Menteri Energi dan Sumber Daya Mineral (ESDM) Bahlil Lahadalia menegaskan bahwa penentuan harga bahan bakar minyak (BBM) nonsubsidi di Indonesia mengikuti pergerakan harga energi di pasar global. Pernyataan ini disampaikan di Tokyo usai menghadiri Forum Bisnis Indonesia-Jepang, Senin (30/3).
Penjelasan tersebut muncul menanggapi isu yang beredar luas mengenai potensi kenaikan harga BBM nonsubsidi sebesar 10 persen yang disebut-sebut akan berlaku mulai 1 April 2026. Bahlil menekankan bahwa mekanisme ini telah diatur dalam regulasi pemerintah.
Di sisi lain, Vice President Corporate Communication Pertamina Muhammad Baron membantah adanya pengumuman resmi terkait perubahan harga BBM jenis Pertamax. Ia meminta masyarakat untuk selalu mencari informasi harga yang valid melalui saluran resmi Pertamina.
Regulasi dan Dinamika Harga BBM Nonsubsidi
Bahlil menjelaskan bahwa Peraturan Menteri ESDM Tahun 2022 mengatur dua formulasi harga BBM, yaitu untuk sektor industri dan nonindustri. Harga BBM untuk sektor industri secara otomatis mengikuti harga pasar tanpa perlu pengumuman khusus.
BBM kategori industri umumnya mencakup bahan bakar dengan angka oktan tinggi seperti RON 95 dan RON 98. Jenis BBM ini digunakan oleh kelompok masyarakat mampu serta sektor usaha, sehingga perubahan harganya tidak membebani anggaran negara karena tidak mendapat subsidi.
"Bensin RON 95, 98, itu kan orang-orang yang mampulah," ujar Bahlil, menegaskan bahwa negara tidak menanggung beban subsidi untuk jenis BBM ini. Ia menambahkan bahwa tugas negara adalah menyediakan pilihan bagi mereka yang mampu membayar sesuai harga pasar.
Fokus Pemerintah pada Subsidi dan Klarifikasi Pertamina
Meskipun harga BBM nonsubsidi mengikuti mekanisme pasar, pemerintah menegaskan bahwa fokus utama kebijakan energi tetap pada perlindungan masyarakat melalui BBM subsidi. Keputusan terkait harga BBM subsidi berada langsung di tangan Presiden Prabowo Subianto.
Bahlil memastikan bahwa Presiden selalu mempertimbangkan kondisi sosial dan daya beli masyarakat dalam membuat kebijakan terkait BBM subsidi. "Saya katakan bahwa subsidi tunggu tanggal mainnya.
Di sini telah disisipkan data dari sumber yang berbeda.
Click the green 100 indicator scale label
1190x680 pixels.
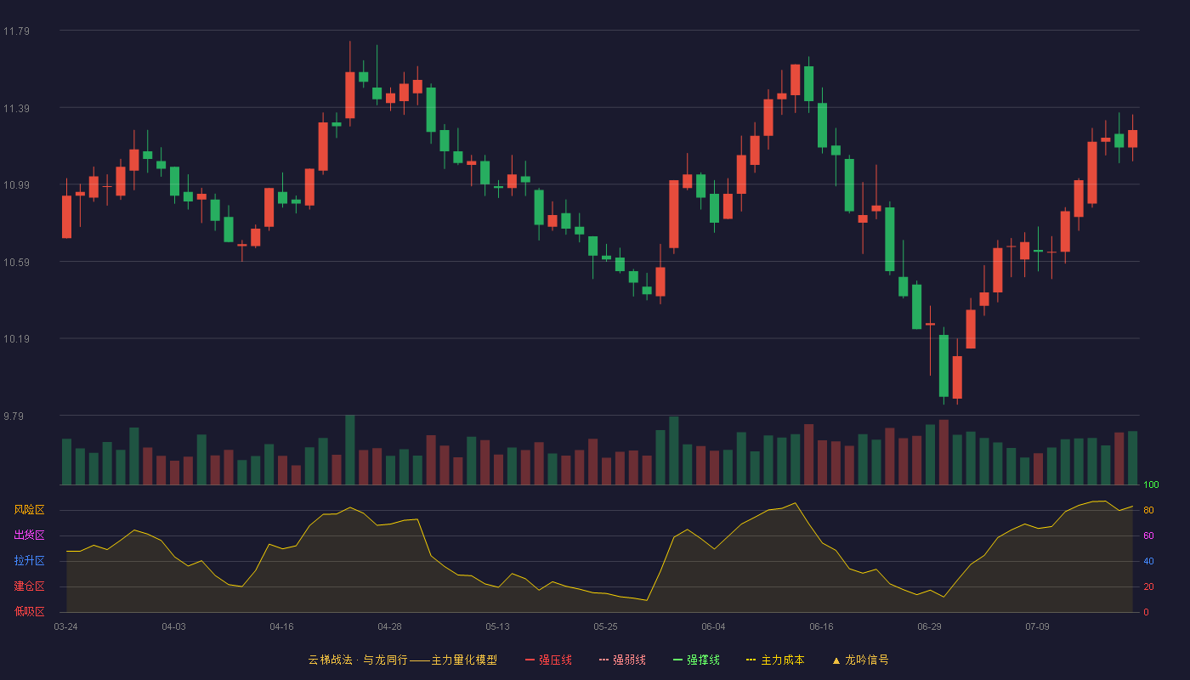click(1151, 485)
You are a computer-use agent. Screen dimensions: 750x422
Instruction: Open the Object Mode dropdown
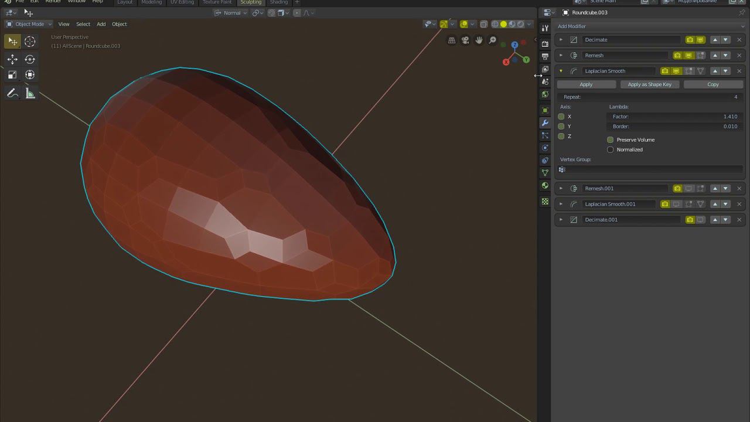coord(29,24)
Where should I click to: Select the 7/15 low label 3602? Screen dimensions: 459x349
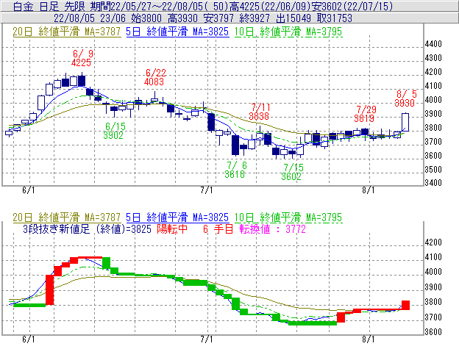(292, 176)
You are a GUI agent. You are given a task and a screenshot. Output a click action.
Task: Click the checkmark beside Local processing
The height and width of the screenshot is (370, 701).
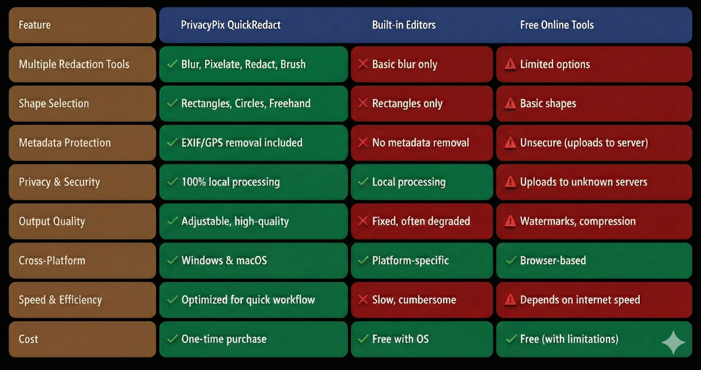point(363,182)
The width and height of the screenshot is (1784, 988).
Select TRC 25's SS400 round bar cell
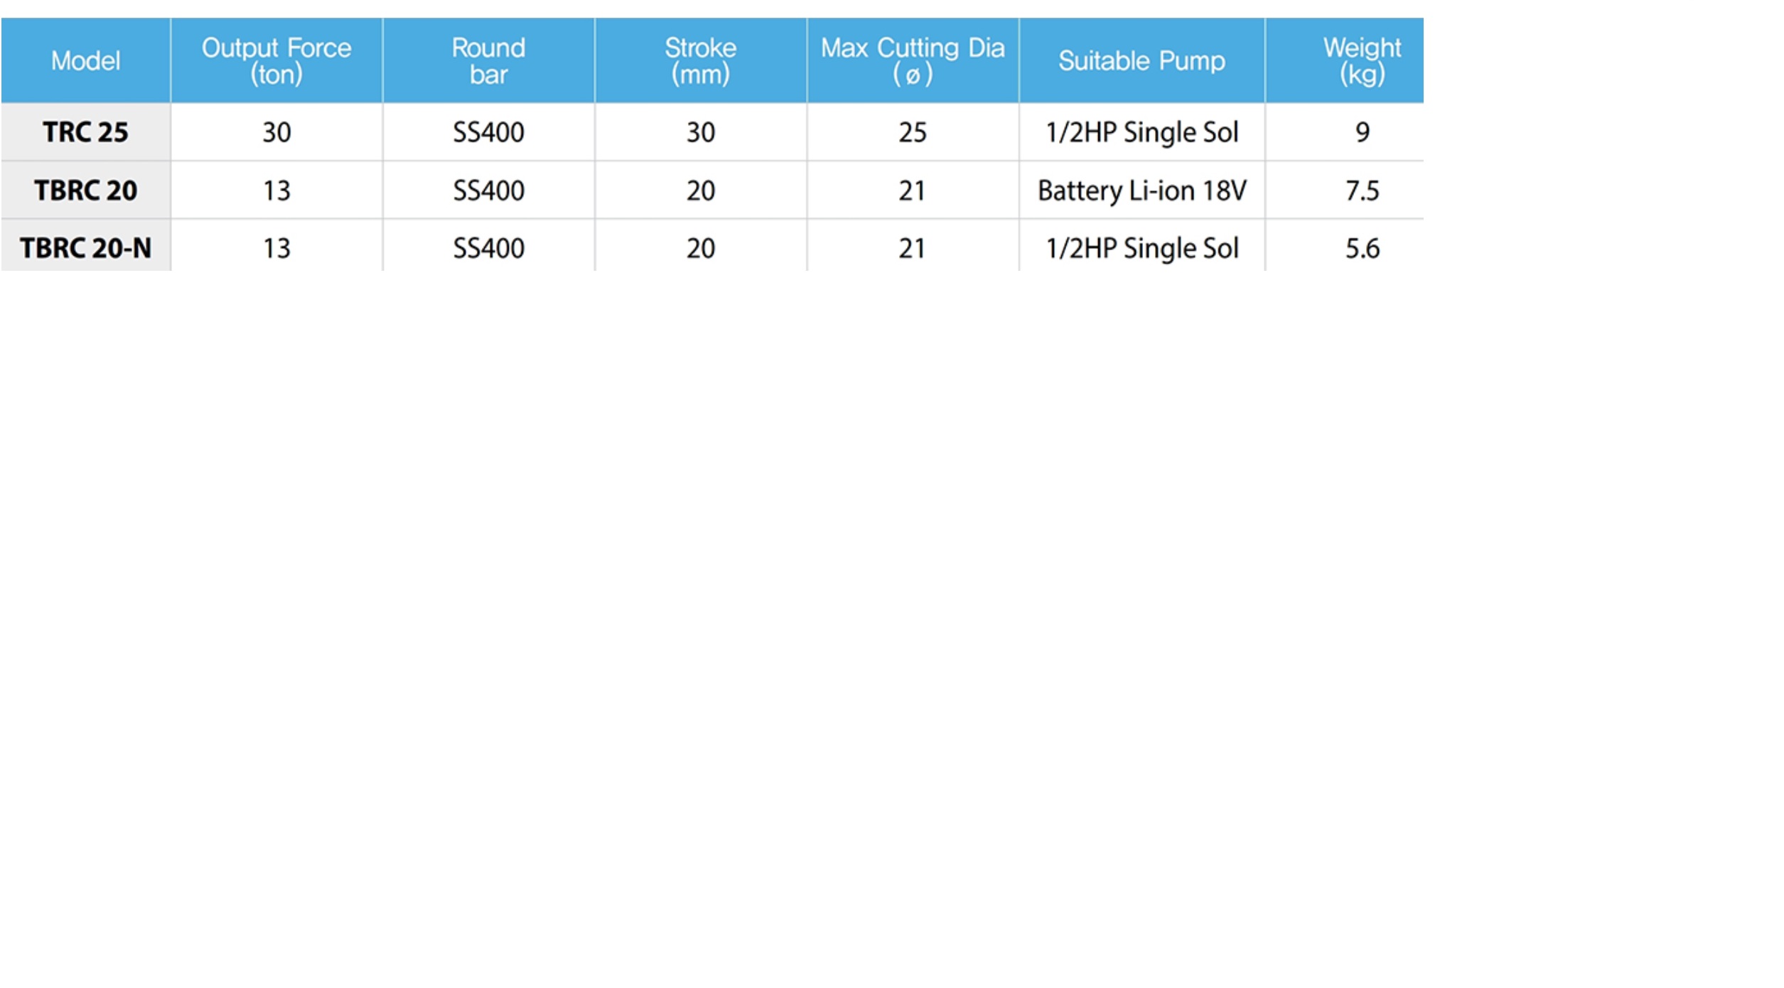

Insyaallah saya yakinkan bahwa Bapak Presiden dalam membuat kebijakan selalu mempertimbangkan dan memprioritaskan tentang kondisi masyarakat," imbuhnya.
Sebelumnya, Muhammad Baron dari Pertamina menegaskan bahwa belum ada pengumuman resmi mengenai harga BBM jenis Pertamax per 1 April 2026. Oleh karena itu, proyeksi kenaikan harga BBM yang beredar di media sosial tidak dapat dipertanggungjawabkan.
Baron juga menyampaikan dukungan Pertamina terhadap imbauan pemerintah untuk menggunakan energi secara bijak. Masyarakat diimbau untuk selalu merujuk pada informasi resmi dari Pertamina untuk mendapatkan data harga BBM yang akurat dan terpercaya.